Since then I've seen a couple of the teens around the traps at Butovo. I saw Polina, for example, on the night she graduated from high school. (The classrooms where I taught English are rented from her school, so we were both in the same building at the same time for different reasons.) That was quite a bonus, to see one of my guys all dressed to the nines and rite of passagy. But a bit sad, too.

In some ways, being in Moscow seemed a whole lot pointier when I had Teens1 to look forward to each week("pointy" being the opposite of "pointless" if you base your knowledge of English on Buffy the Vampire Slayer - and I can't think of a good reason not to). Luckily, though, life here tends to have a fair amount of forward momentum; you continually get dragged along by what's happening in the present moment. That's sometimes a good thing (e.g. last Saturday when I went out to find a gym and ended up stumbling upon a beautiful 'nature corridor' I hadn't seen before) and sometimes not so good (e.g. my ongoing struggle to keep clean after the council turned off our hot water on June 2nd. We had to wait 19 days for the water to come back on.) But either way, the momentum factor tends to short-circuit any in-built tendencies one might have to 'dwell on the past'.

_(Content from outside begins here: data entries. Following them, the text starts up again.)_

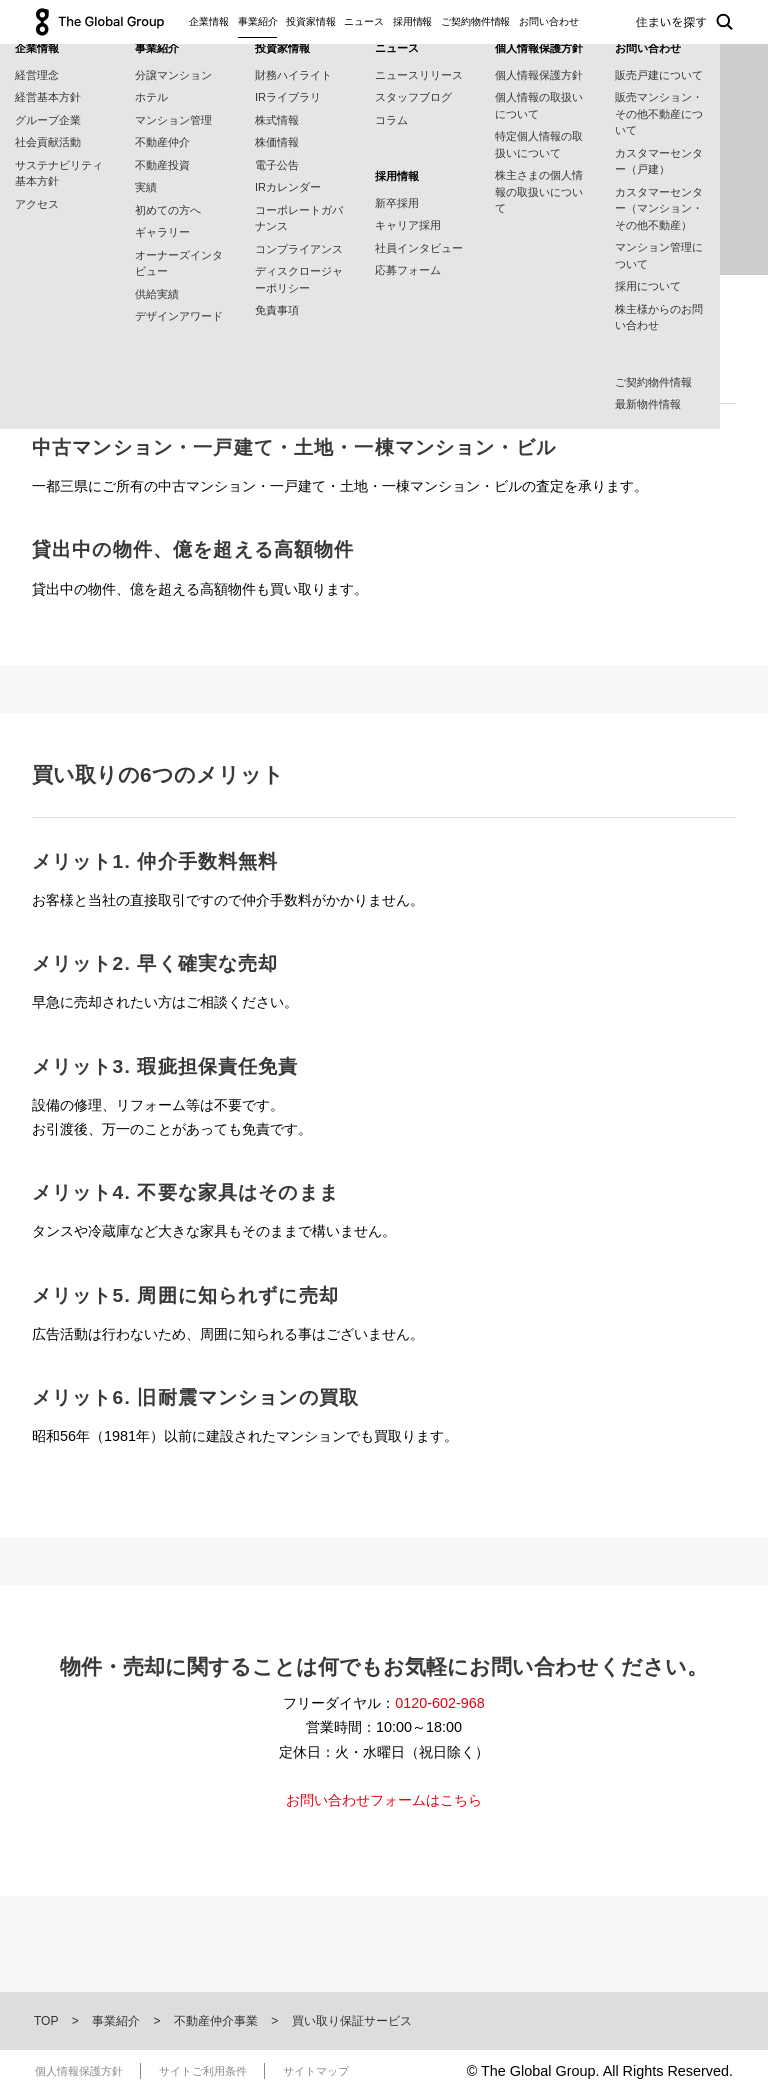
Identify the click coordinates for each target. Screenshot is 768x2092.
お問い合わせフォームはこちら (384, 1800)
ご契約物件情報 (475, 21)
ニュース (364, 21)
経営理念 (37, 75)
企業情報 (209, 21)
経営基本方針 (48, 97)
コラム (391, 120)
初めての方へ (168, 210)
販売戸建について (659, 75)
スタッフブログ (413, 97)
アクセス (37, 204)
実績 (146, 187)
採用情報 (413, 21)
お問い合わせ (548, 21)
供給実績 (157, 294)
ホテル (151, 97)
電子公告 (277, 165)
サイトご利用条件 (203, 2071)
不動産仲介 (162, 142)
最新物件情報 (648, 404)
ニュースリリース (419, 75)
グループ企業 (48, 120)
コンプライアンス (299, 249)
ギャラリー (162, 232)
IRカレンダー (288, 187)
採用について (648, 286)
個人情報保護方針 (539, 75)
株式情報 (277, 120)
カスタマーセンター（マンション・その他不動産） (659, 208)
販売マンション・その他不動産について (659, 113)
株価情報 (277, 142)
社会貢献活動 (48, 142)
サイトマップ (316, 2071)
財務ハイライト (293, 75)
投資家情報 (311, 21)
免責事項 (277, 310)
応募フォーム (408, 270)
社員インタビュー (419, 248)
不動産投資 (162, 165)
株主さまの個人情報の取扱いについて (539, 191)
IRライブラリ (288, 97)
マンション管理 (173, 120)
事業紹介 (258, 21)
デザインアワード (179, 316)
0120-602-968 (440, 1703)
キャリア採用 (408, 225)
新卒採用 (397, 203)
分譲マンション (173, 75)
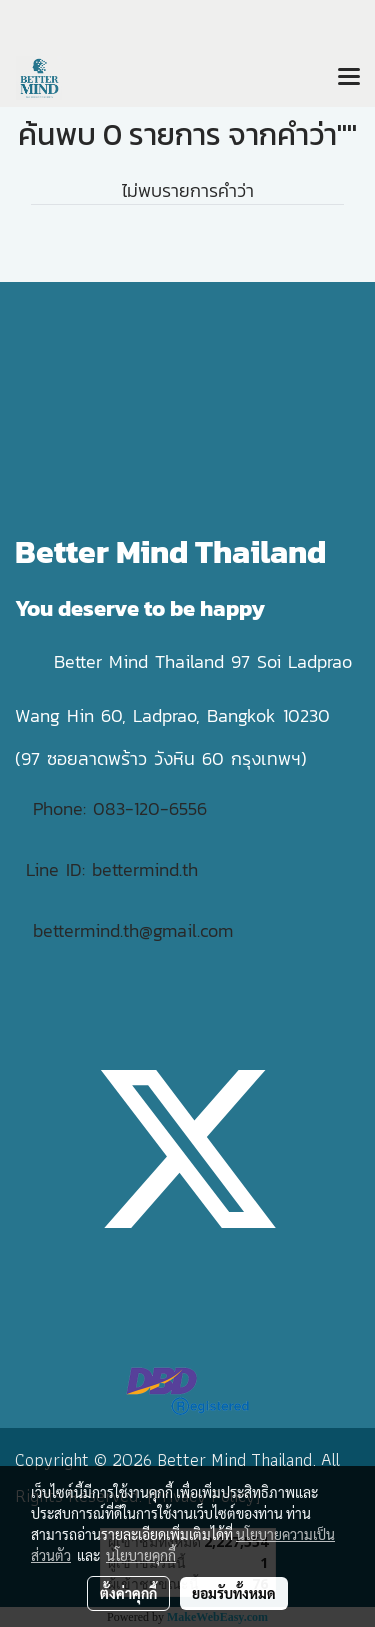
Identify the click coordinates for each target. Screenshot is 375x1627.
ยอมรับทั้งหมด (234, 1593)
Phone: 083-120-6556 (123, 808)
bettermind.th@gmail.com (133, 930)
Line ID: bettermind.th (112, 869)
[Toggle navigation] (349, 78)
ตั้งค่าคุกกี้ (128, 1593)
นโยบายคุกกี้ (141, 1555)
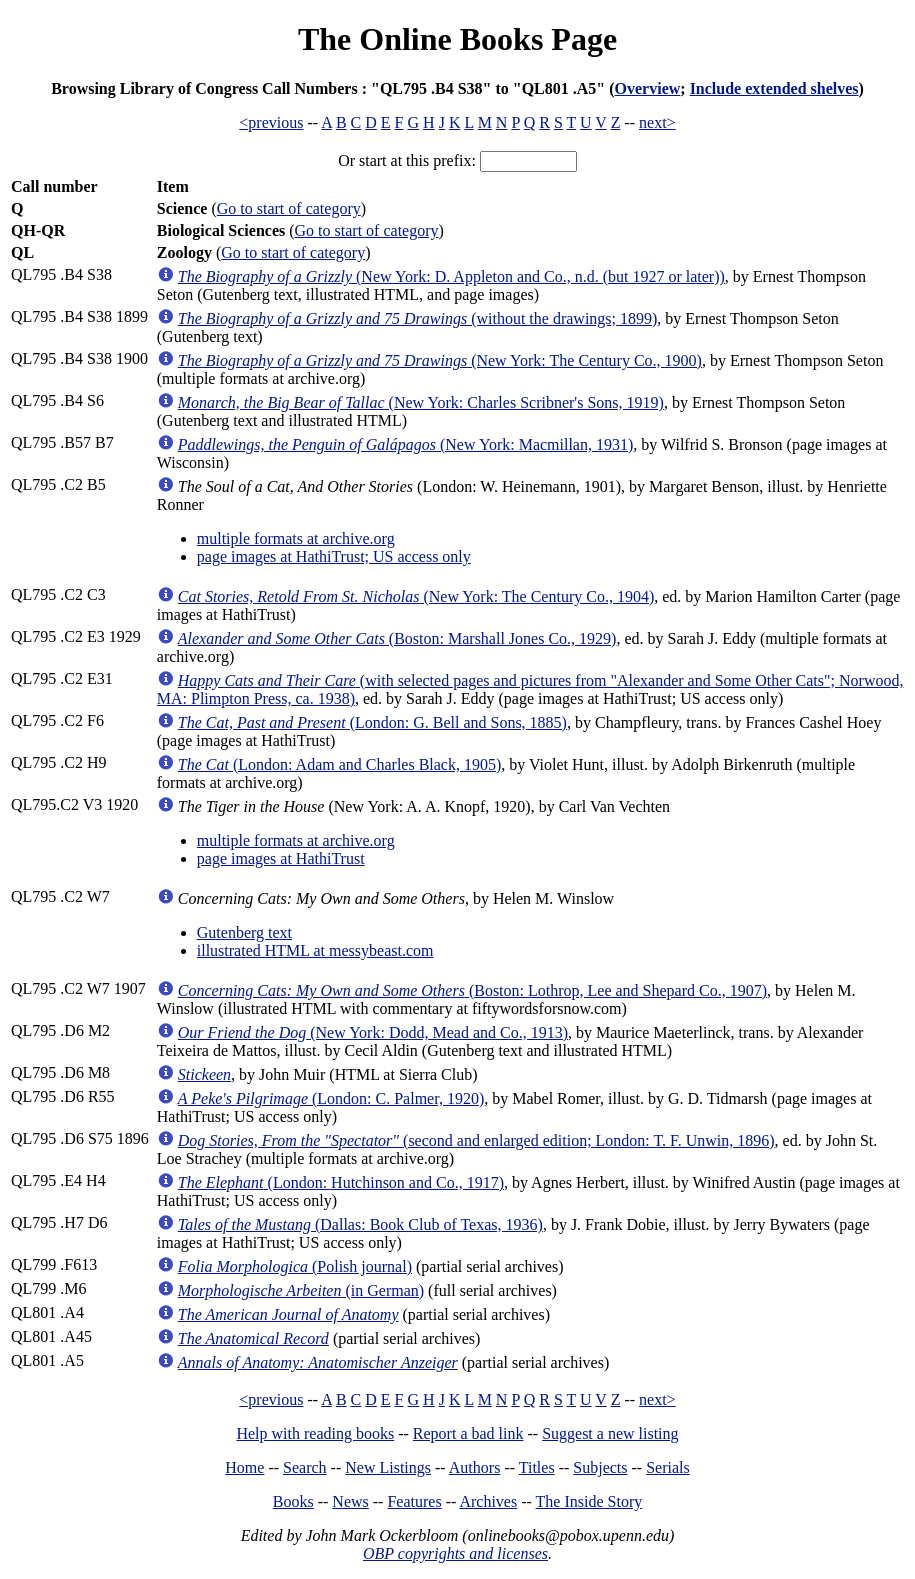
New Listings (388, 1467)
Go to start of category (289, 208)
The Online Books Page (457, 39)
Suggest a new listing (610, 1433)
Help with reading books (315, 1433)
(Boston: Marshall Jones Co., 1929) (397, 638)
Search (305, 1467)
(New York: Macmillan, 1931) (406, 444)
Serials (668, 1467)
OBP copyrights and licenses (455, 1553)
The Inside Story (589, 1501)
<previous (271, 122)
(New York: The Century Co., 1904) (416, 596)
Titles (537, 1467)
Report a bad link (468, 1433)
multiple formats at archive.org (296, 538)
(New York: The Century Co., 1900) (440, 360)
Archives (488, 1501)
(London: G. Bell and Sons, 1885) (372, 722)
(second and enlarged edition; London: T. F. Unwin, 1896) (476, 1140)
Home (244, 1467)
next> (657, 122)
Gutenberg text (244, 932)
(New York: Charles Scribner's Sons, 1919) (421, 402)
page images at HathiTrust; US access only (334, 556)
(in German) (301, 1290)
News (350, 1501)
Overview (648, 88)
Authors (475, 1467)
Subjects (600, 1467)
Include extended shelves (774, 88)
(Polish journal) (295, 1266)
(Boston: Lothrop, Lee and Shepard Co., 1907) (472, 990)
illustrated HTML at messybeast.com (315, 950)
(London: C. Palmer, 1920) (331, 1098)
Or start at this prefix (404, 160)
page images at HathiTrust (281, 858)
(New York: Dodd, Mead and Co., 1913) (373, 1032)
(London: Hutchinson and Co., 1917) (341, 1182)
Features (414, 1501)
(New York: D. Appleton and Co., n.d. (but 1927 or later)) (451, 276)
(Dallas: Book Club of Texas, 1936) (360, 1224)
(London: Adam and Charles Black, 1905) (340, 764)
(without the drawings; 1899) (418, 318)
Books (293, 1501)
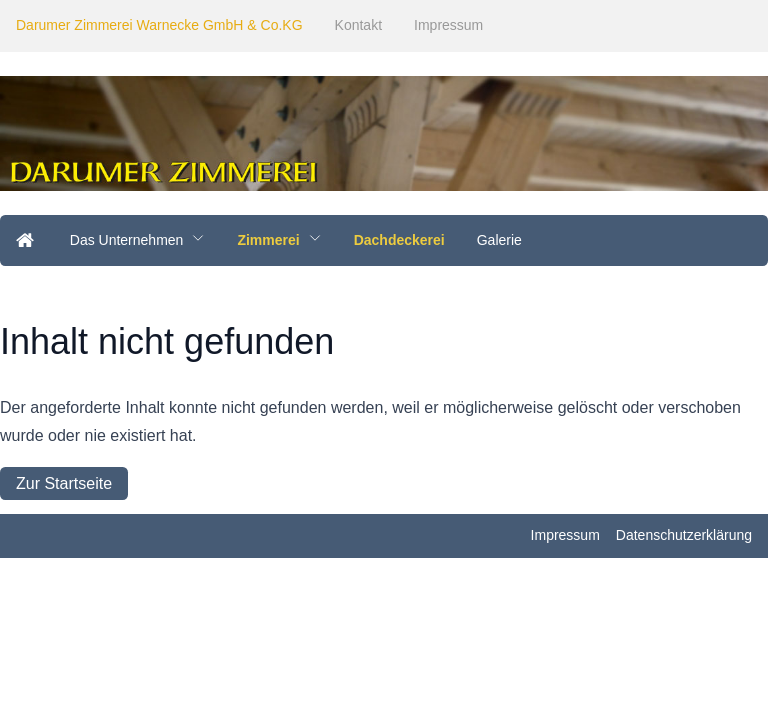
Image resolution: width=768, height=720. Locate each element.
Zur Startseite (64, 483)
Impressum (448, 25)
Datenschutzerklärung (684, 535)
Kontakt (358, 25)
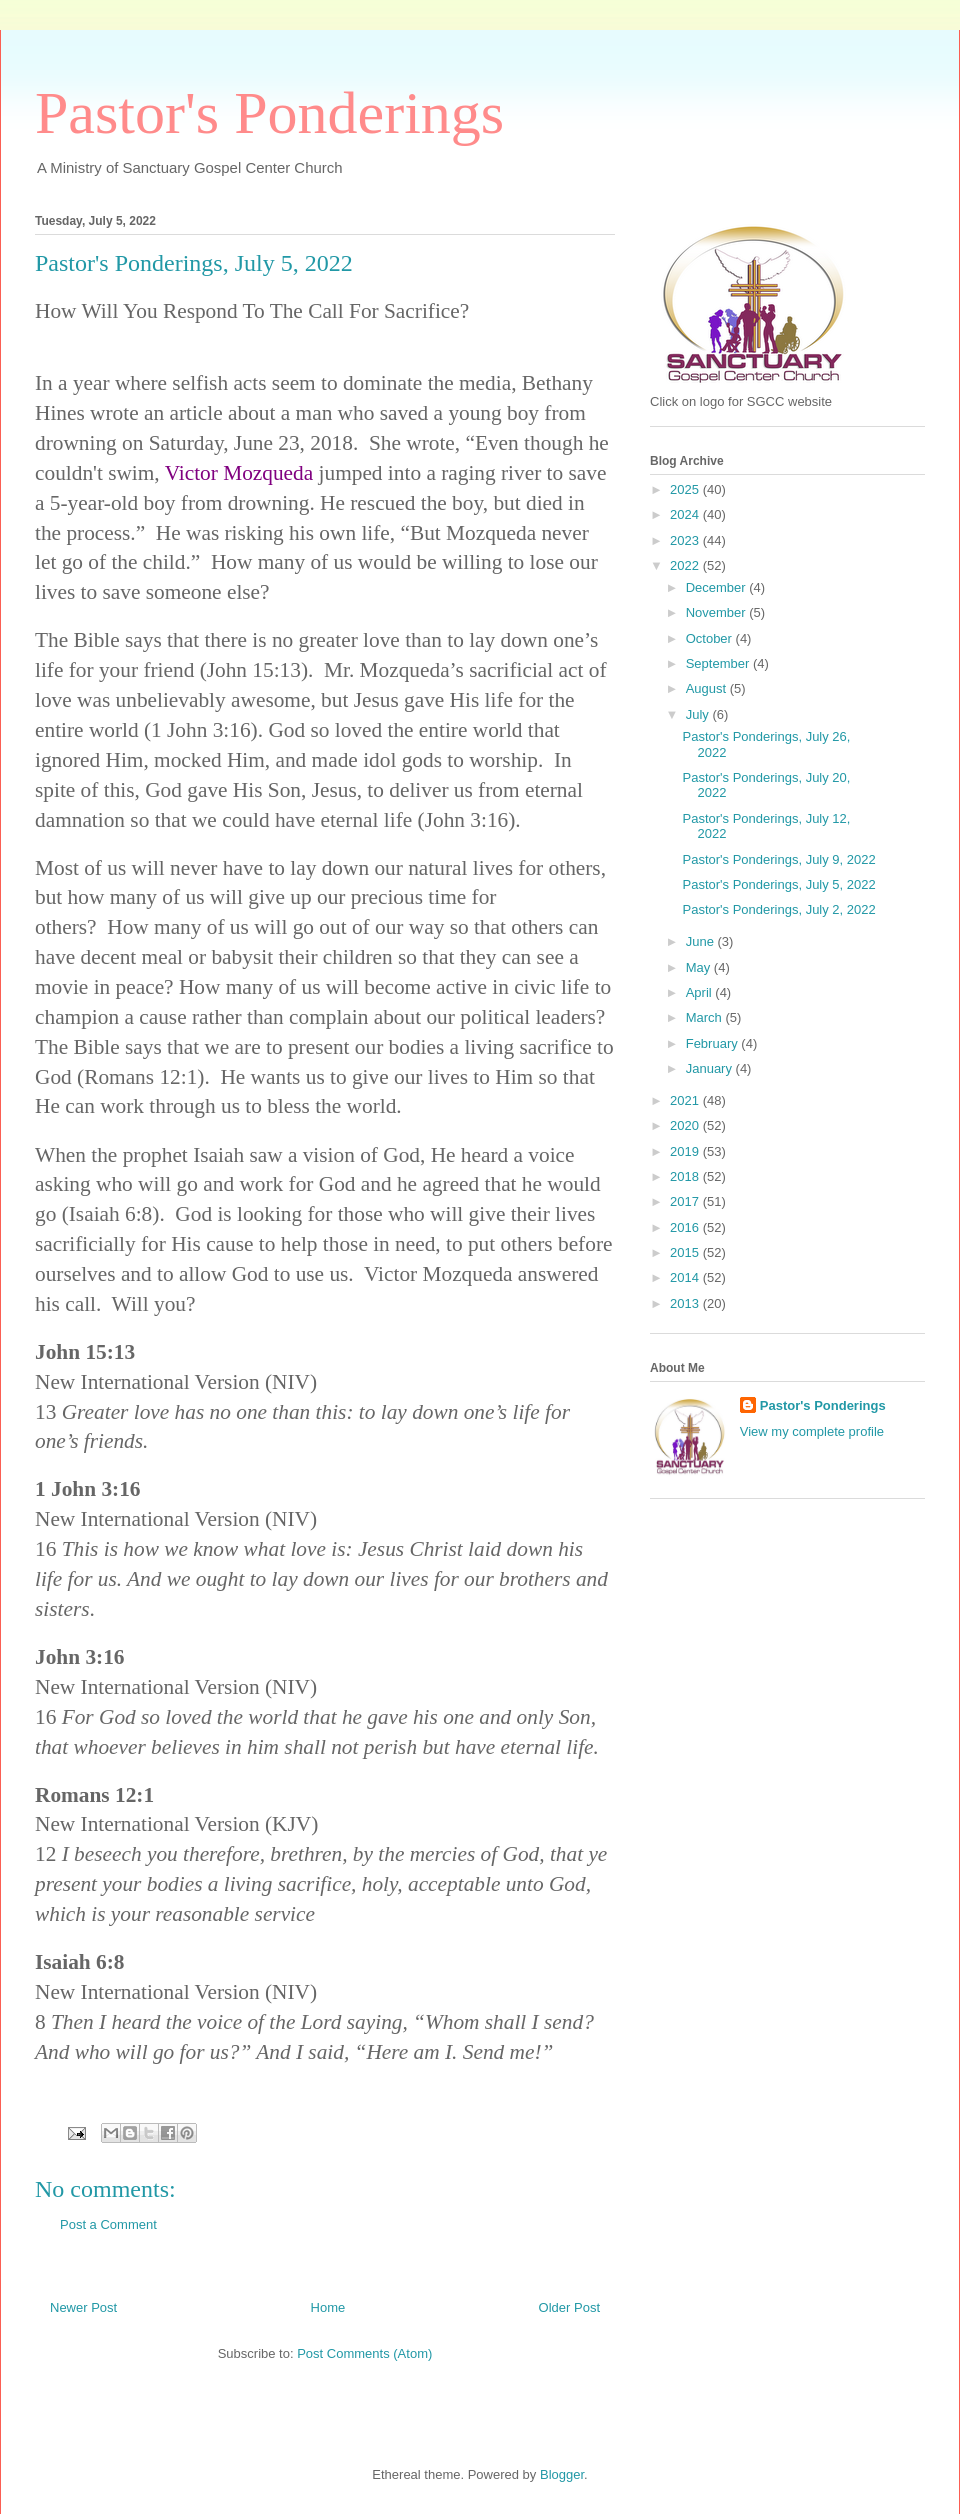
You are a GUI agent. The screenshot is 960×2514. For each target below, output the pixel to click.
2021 (686, 1100)
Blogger (562, 2474)
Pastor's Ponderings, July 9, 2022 (778, 859)
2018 (686, 1176)
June (702, 941)
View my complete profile (812, 1431)
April (701, 992)
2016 (686, 1227)
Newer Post (83, 2307)
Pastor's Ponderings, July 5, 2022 (778, 884)
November (718, 612)
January (711, 1068)
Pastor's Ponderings (269, 113)
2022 (686, 565)
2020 (686, 1125)
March (706, 1017)
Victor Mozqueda (239, 473)
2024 (686, 514)
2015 (686, 1252)
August (708, 688)
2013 (686, 1303)
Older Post (569, 2307)
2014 (686, 1277)
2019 (686, 1151)
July (699, 714)
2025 (686, 489)
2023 (686, 540)
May (700, 967)
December (718, 587)
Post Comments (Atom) (364, 2353)
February (714, 1043)
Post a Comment (108, 2224)
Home (328, 2307)
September (719, 663)
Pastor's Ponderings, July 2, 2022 (778, 909)
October (711, 638)
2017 (686, 1201)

In terms of how I plan to follow up my Russian teaching experience ... well, I'll let you know when I know. In the meantime, if anyone's got a spare AUD$300 lying around, wire it to me tomorrow and I'll buy you a bottle of Kalashnikov vodka in the shape of an AK-47. It's cut-glass, it's life-sized, and it's one of the funnier / more disturbing things I've seen on sale in Russia. And believe me, everything is on sale here. Defenders of pure capitalism really ought to come and see how it mutates when let loose in the wild ... and maybe take a drive on Moscow's motorways, where Novy Russkiy trophy wives careen around in their beamers, holding driver's licences that their husbands bought for them when they bought the car. That's right; in the New Russia, there's no need to sit those bothersome driving tests if you've got the requisite purchasing power; you simply buy your way onto the road. It's a beautiful thing, don't you think?

Makes me wonder why I suddenly feel so sad about leaving ...




(Footnote, September '07: in case you're interested, I'm still in touch with Sasha, though disappointingly it seems that I won't be able to send her the plush toy kiwi that I picked up for her in NZ. She says there's almost no chance that Pochta Russi would manage to deliver it to her house. So ... three cheers for the Russian postal service!)